### DATA SECTION ###
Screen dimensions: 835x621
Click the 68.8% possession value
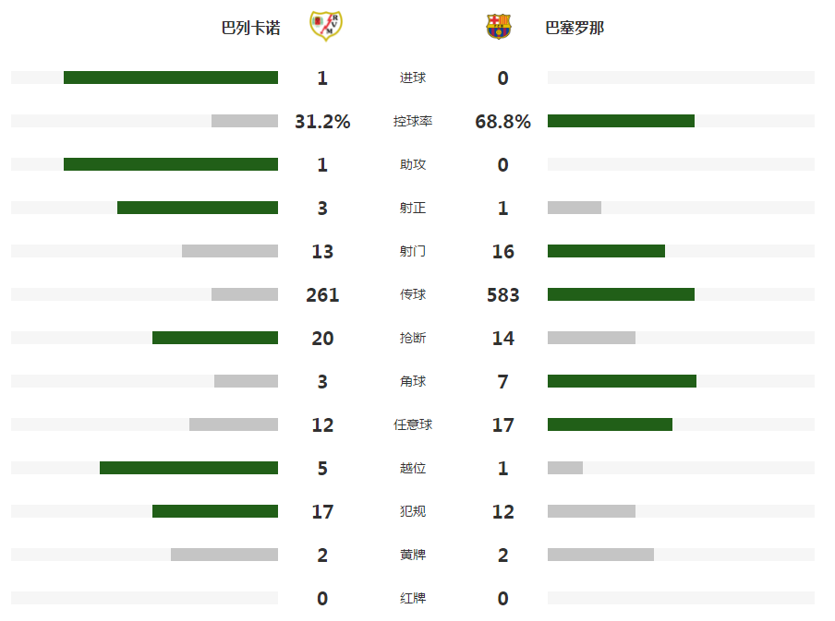coord(502,122)
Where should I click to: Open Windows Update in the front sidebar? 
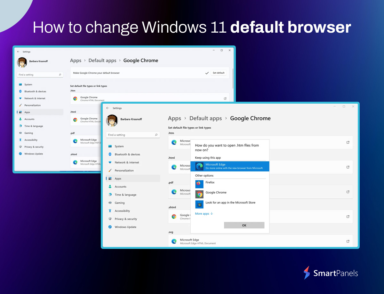[125, 227]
###
__TASK DIRECTIONS__. Restate the data exactly, though only from the line that contains "Where should I" through its last line, both ends included and with the pictures left out.

__RESULT FOR THIS EXERCISE__.
Where should I click to: Open Windows Update in the front sidebar? 
[125, 227]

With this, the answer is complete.